National Center for Neurology and Phychiatry Department of Molecular Therapy, National Institute of Neuroscience


Stem cell transplantation


Skeletal muscle has tissue-specific stem cells named “satellite cells”. Satellite cells exist in a quiescent state between myofibers and the basal lamina. When skeletal muscle is injured, satellite cells are activated, proliferate, and differentiate into myofibers. It is reported that isolated satellite cells/myoblasts from healthy donors are able to fuse with host dystrophin-deficient myofibers after transplantation via intramuscular injection, and expression of dystrophin at the sarcolemma was observed.
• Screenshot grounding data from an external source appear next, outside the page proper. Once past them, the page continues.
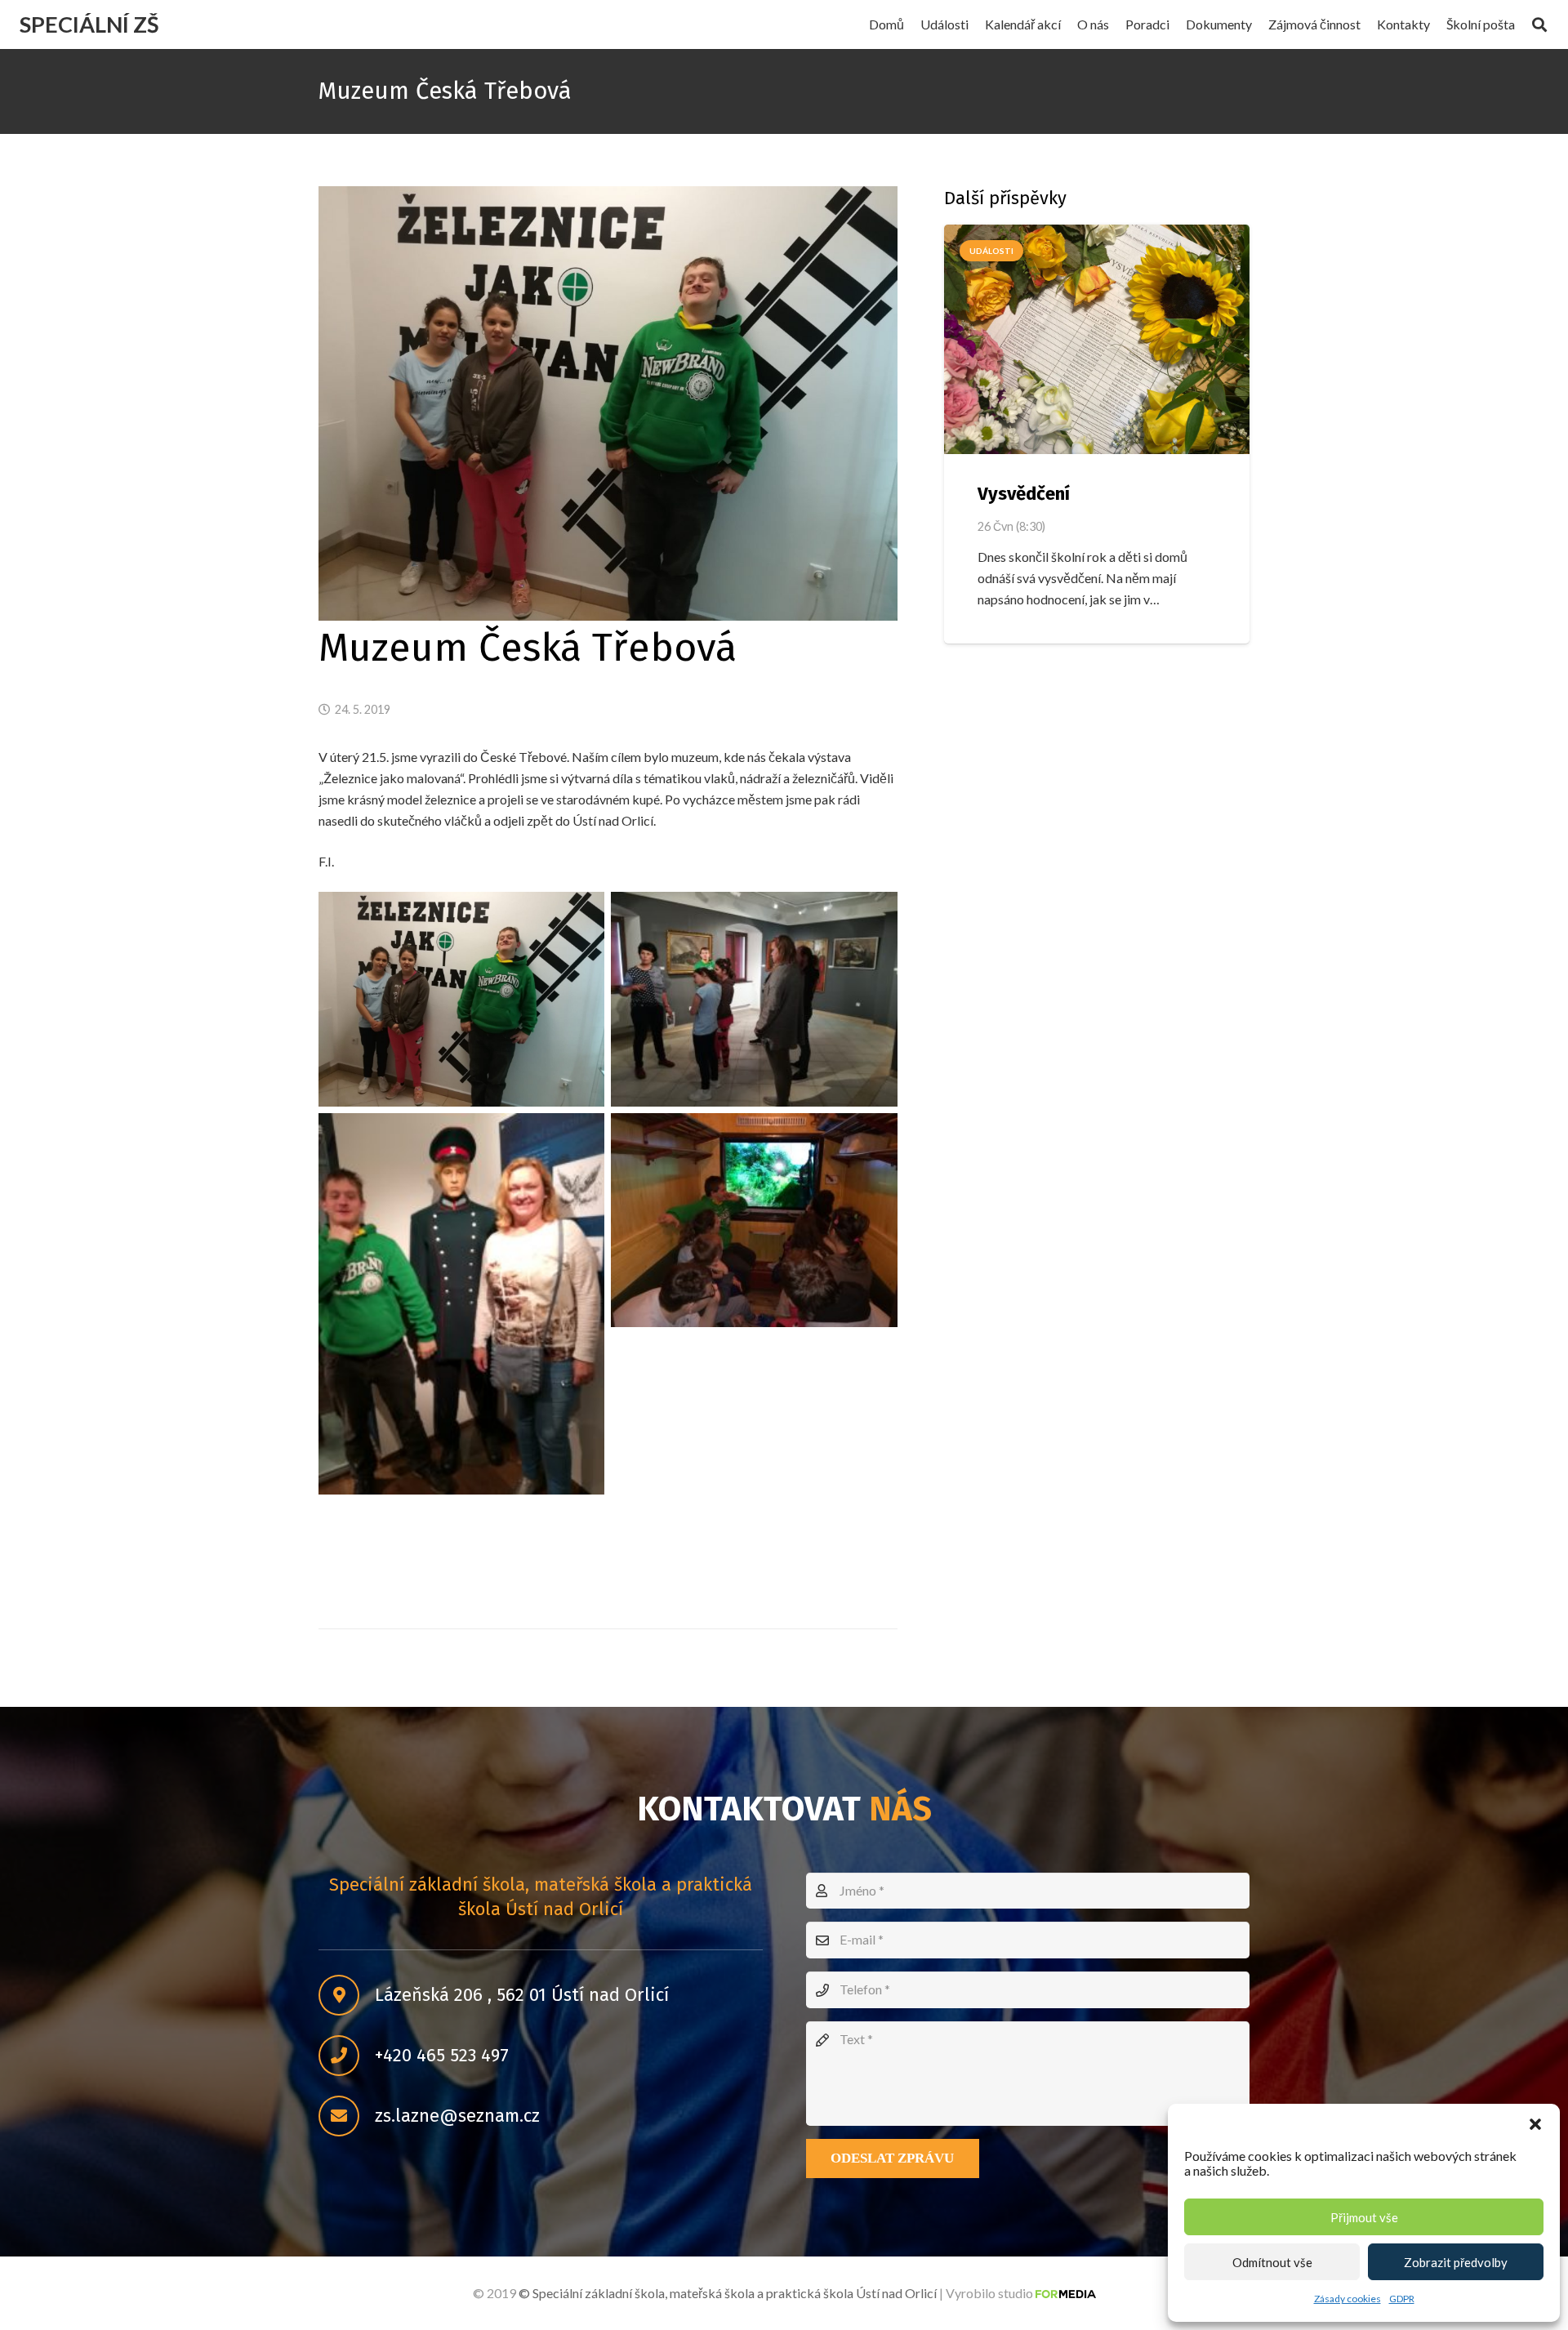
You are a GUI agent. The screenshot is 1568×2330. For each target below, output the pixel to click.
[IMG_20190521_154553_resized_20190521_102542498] (461, 999)
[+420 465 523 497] (346, 2056)
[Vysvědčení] (1097, 339)
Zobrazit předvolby (1456, 2262)
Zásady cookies (1347, 2298)
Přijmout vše (1364, 2217)
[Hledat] (1539, 25)
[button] (1535, 2124)
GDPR (1401, 2298)
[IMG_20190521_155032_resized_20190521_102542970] (754, 999)
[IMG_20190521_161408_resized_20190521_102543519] (461, 1304)
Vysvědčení (1024, 494)
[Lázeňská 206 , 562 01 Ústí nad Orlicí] (346, 1996)
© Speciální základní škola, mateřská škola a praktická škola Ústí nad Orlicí (728, 2293)
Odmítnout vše (1272, 2262)
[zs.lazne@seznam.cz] (346, 2116)
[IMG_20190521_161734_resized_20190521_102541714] (754, 1220)
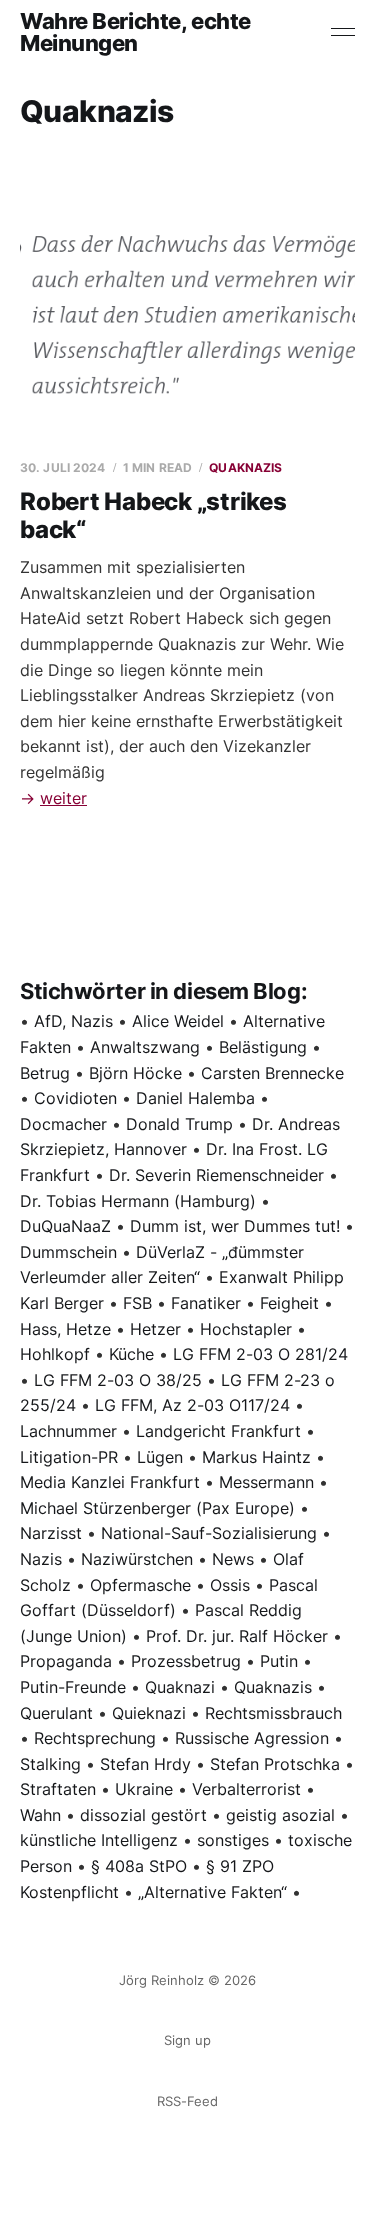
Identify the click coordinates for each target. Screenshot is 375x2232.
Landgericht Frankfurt (218, 1431)
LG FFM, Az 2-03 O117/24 (192, 1405)
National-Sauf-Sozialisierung (209, 1533)
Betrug (45, 1073)
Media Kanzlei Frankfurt (110, 1482)
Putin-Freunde (73, 1687)
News (233, 1559)
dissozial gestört (143, 1815)
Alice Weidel (178, 1021)
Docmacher (63, 1124)
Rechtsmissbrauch (273, 1713)
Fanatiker (206, 1303)
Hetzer (155, 1329)
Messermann (266, 1482)
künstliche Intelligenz (99, 1840)
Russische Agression (252, 1738)
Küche (131, 1354)
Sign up (187, 2040)
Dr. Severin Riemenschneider (216, 1175)
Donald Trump (179, 1124)
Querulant (56, 1713)
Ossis (230, 1585)
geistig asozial (280, 1815)
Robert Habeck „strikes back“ (153, 515)
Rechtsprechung (95, 1738)
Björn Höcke (135, 1073)
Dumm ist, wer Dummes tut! (235, 1226)
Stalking (50, 1764)
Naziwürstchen (137, 1559)
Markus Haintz (256, 1457)
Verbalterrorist (246, 1789)
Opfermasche (140, 1585)
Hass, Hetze (65, 1329)
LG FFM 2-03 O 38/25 (118, 1380)
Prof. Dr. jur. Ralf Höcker (237, 1636)
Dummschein (68, 1252)
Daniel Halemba (195, 1098)
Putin (279, 1661)
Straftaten (58, 1789)
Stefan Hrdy (145, 1764)
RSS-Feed (187, 2101)
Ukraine (144, 1789)
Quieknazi (149, 1713)
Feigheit (289, 1303)
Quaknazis (245, 467)
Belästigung (263, 1047)
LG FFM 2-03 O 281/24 (260, 1354)
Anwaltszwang (145, 1047)
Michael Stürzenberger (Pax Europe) (157, 1508)
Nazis (41, 1559)
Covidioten (75, 1098)
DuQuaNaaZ (65, 1226)
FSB (137, 1303)
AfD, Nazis (73, 1021)
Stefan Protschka (275, 1764)
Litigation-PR (69, 1457)
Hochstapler (246, 1329)
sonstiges (233, 1840)
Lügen (160, 1457)
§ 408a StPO (139, 1866)
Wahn (40, 1815)
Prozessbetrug (186, 1661)
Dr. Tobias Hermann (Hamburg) (138, 1201)
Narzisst (51, 1533)
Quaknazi (180, 1687)
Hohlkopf (55, 1354)
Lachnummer (68, 1431)
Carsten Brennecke (272, 1073)
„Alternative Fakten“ (212, 1892)
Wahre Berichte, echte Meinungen (135, 32)
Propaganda (66, 1661)
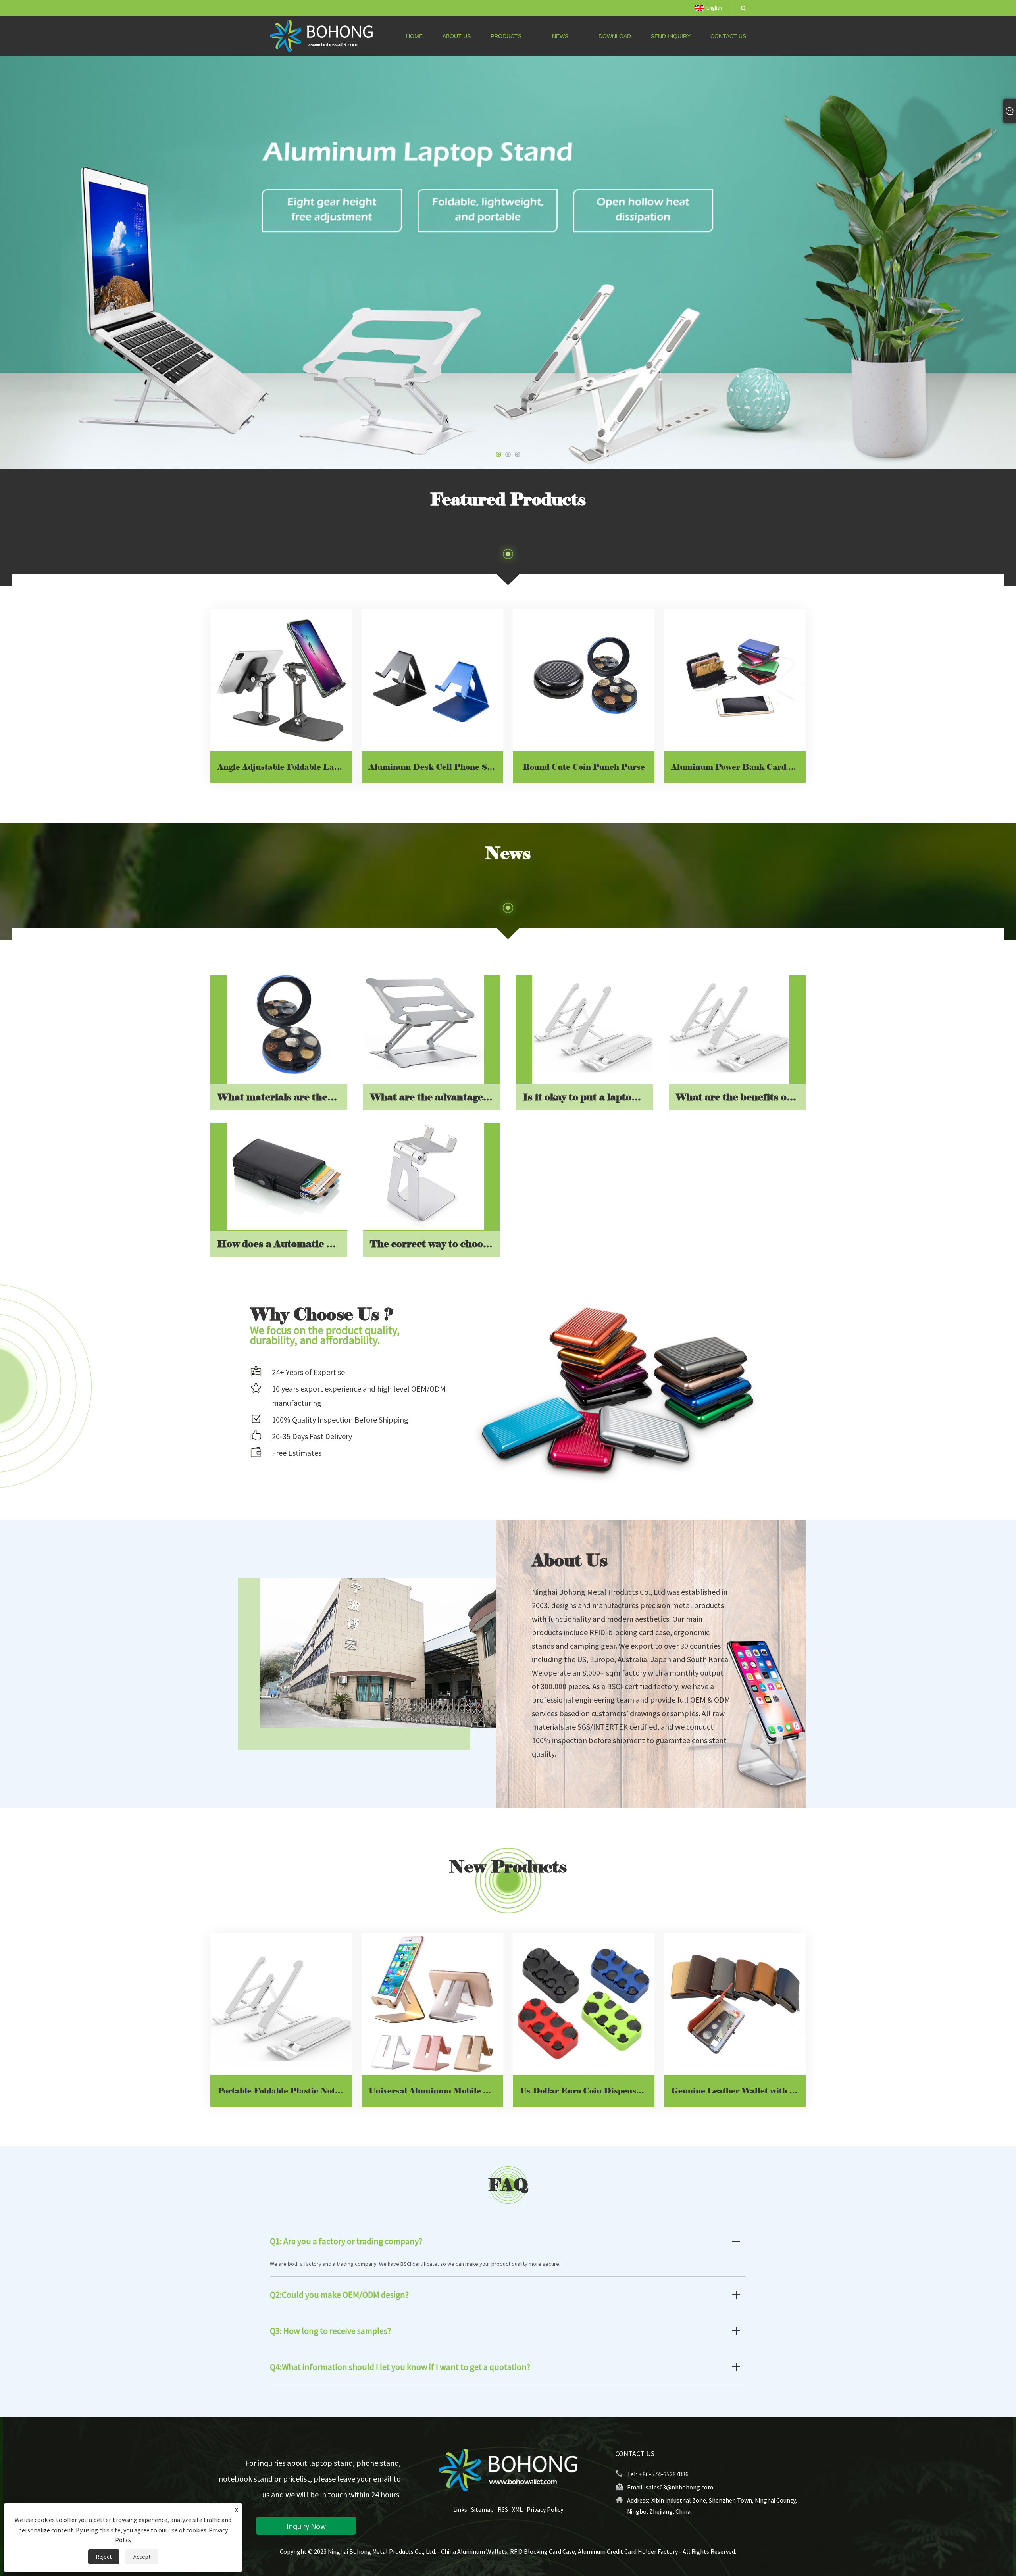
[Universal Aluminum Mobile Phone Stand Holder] (432, 2004)
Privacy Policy (545, 2510)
Therefore, myoblast transfer is expected to be a promising therapy for DMD. However, the numbers of cells prepared from donors are not adequate for clinical use. To obtain a large number of satellite cells/ myoblasts of good quality, we are developing a method to induce muscle stem cells from human iPS cells. Although autologous cell transplantation needs no immunosuppression, the genes require editing to express dystrophin. In addition, the time and expense required for the process impose a burden on patients. As one way to solve the problem, we are trying to use differentiated cells from iPS cell stocks for transplantation. Using stored ready-to-use iPS cells of guaranteed quality and known immune characteristics, such as HLA type, is expected to reduce the cost and time with minimum immune-suppression of the patients. At present, we are pursuing both strategies. We are also participating in a research project utilizing disease-specific iPS cells for rare and refractory muscle diseases to develop pharmaceutical applications.